# Records shown:
--------------------------------------------------

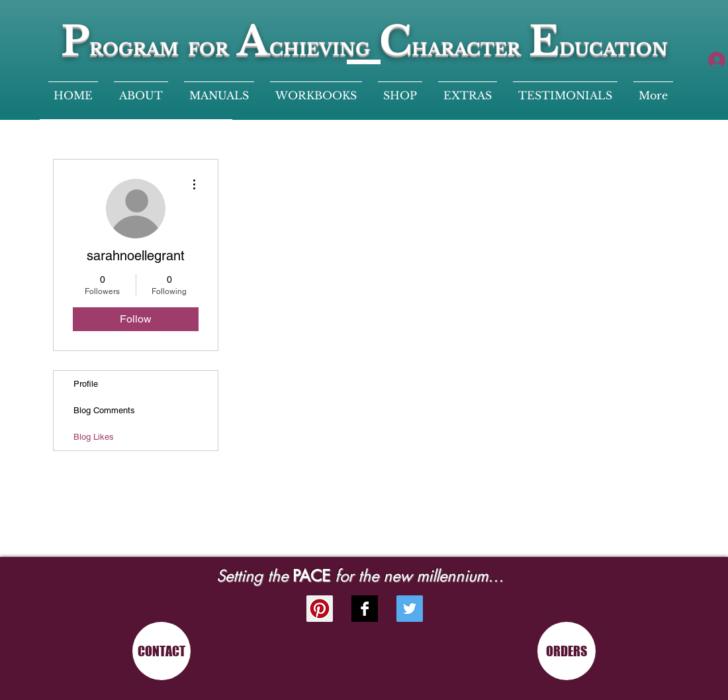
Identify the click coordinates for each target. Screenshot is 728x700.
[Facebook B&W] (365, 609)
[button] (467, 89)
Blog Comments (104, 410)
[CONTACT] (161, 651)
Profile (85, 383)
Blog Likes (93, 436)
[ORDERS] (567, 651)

--------------------------------------------------

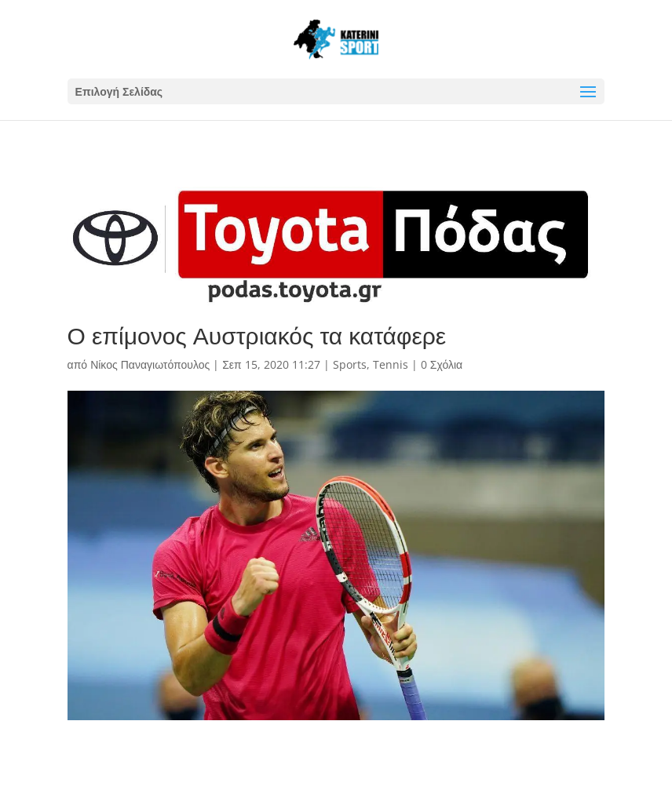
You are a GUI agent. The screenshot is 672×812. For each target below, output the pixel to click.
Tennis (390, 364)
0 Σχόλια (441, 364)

--------------------------------------------------

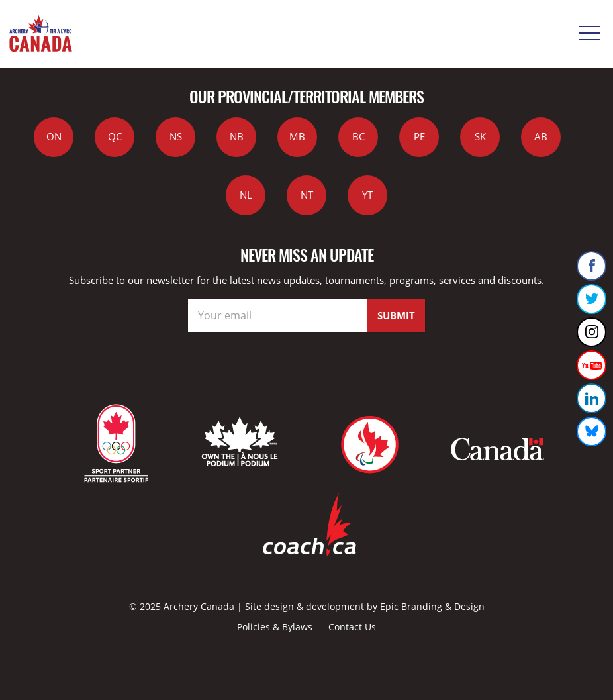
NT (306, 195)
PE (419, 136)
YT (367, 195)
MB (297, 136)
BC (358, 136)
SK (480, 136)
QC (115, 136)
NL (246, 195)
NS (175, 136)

--------------------------------------------------

# Problem requirements:
Convert the items from the line containing "Identify the click" to the line containing "Blog Likes (93, 436)", inclusive, into a JSON list of strings with one string per line and no blank lines.

# Output below:
[
  "Identify the click coordinates for each target. Screenshot is 728x700.",
  "[Facebook B&W] (365, 609)",
  "[button] (467, 89)",
  "Blog Comments (104, 410)",
  "[CONTACT] (161, 651)",
  "Profile (85, 383)",
  "Blog Likes (93, 436)"
]